The bandit scene, even if it ended the exact same way, would have been much better executed if it began with me saying something like:

You are following the trail north through the grassy plains when Malachy the barbarian quietly says "I am sure I saw several heads poking above the lip of the gully up ahead to the right of the trail, but now they're gone." The rest of you look ahead of you but see nothing. What do you do? 

Following the latter as a starting point, there could have been rogue-sneaking, negotiating or talking, an attempt at a counter ambush, or anything else the players could have dreamed up. I didn't allow any of that by beginning with the dreaded "roll initiative." Bad DM.

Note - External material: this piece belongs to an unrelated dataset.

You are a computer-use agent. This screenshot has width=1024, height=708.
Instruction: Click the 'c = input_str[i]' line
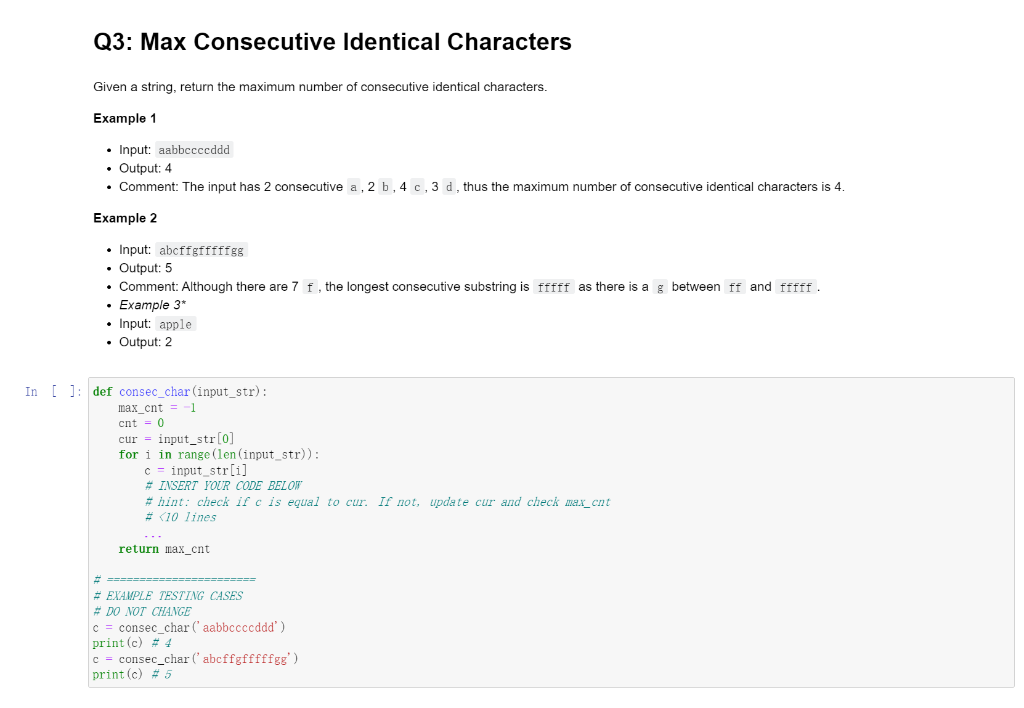[x=196, y=470]
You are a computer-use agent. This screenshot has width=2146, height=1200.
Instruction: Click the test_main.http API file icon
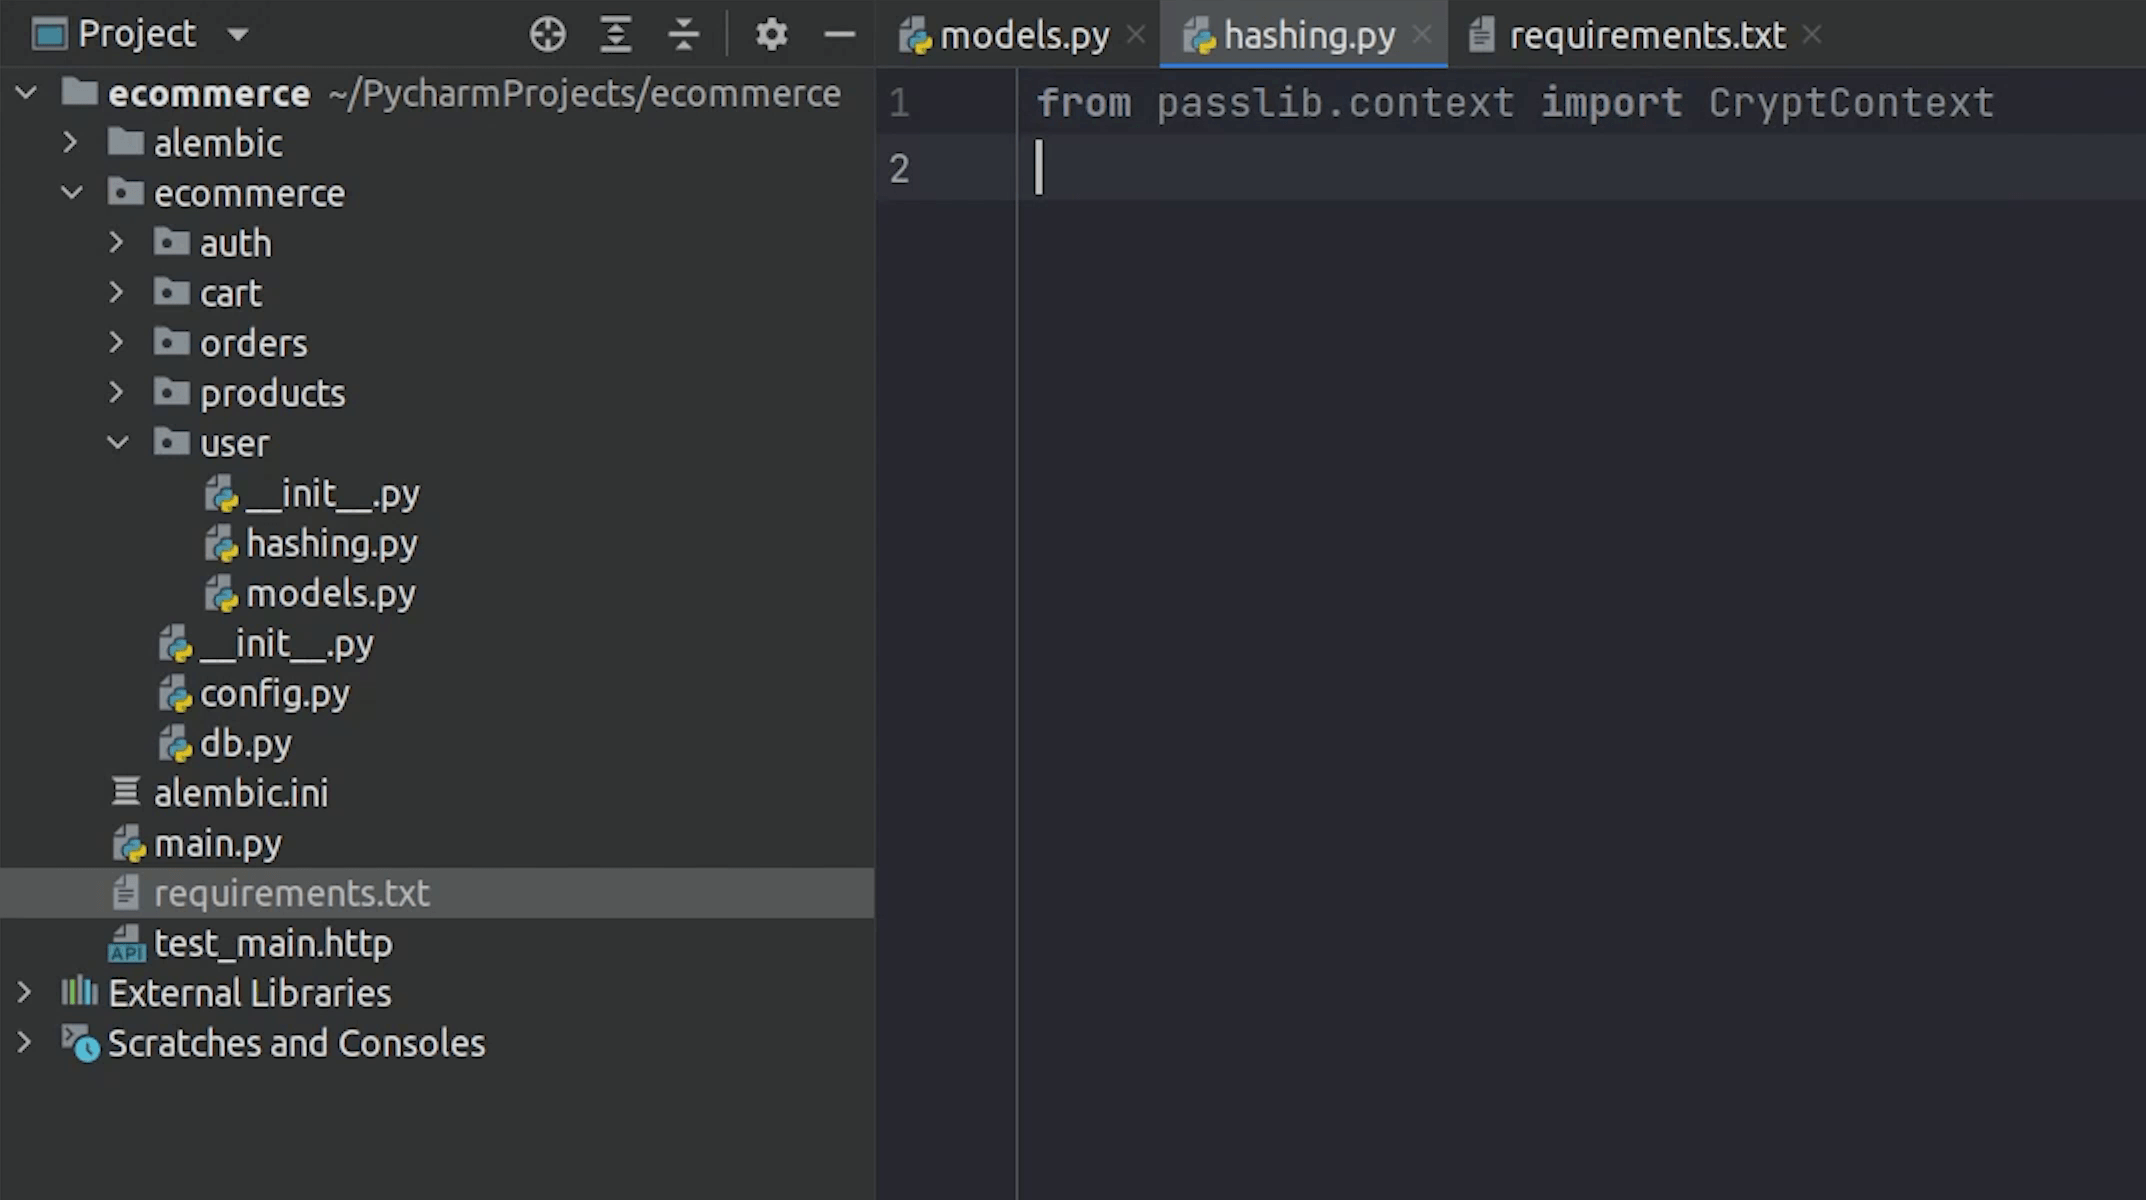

Even if bandits on the road is cliche, it wouldn't bother me if I had run the scene properly. Describe what the characters see. Ask them what they do. Let them be in control. Use "roll initiative" as sparingly as possible (generally only when they have chosen to take us to that point).

Live and learn...

[PS - The kind of things I am touching on in these game theory posts happens to be where the new Dungeon Masters Guide is at its weakest, and as all of its predecessors have as well. The DMG contains sections, tables and information on all sorts of aspects of game play - things to use while running a game (mechanically). It gives almost no useful information on how to actually run a game. Some people will intuitively understand how to do some of this stuff, and will get better with experience. Some probably won't.]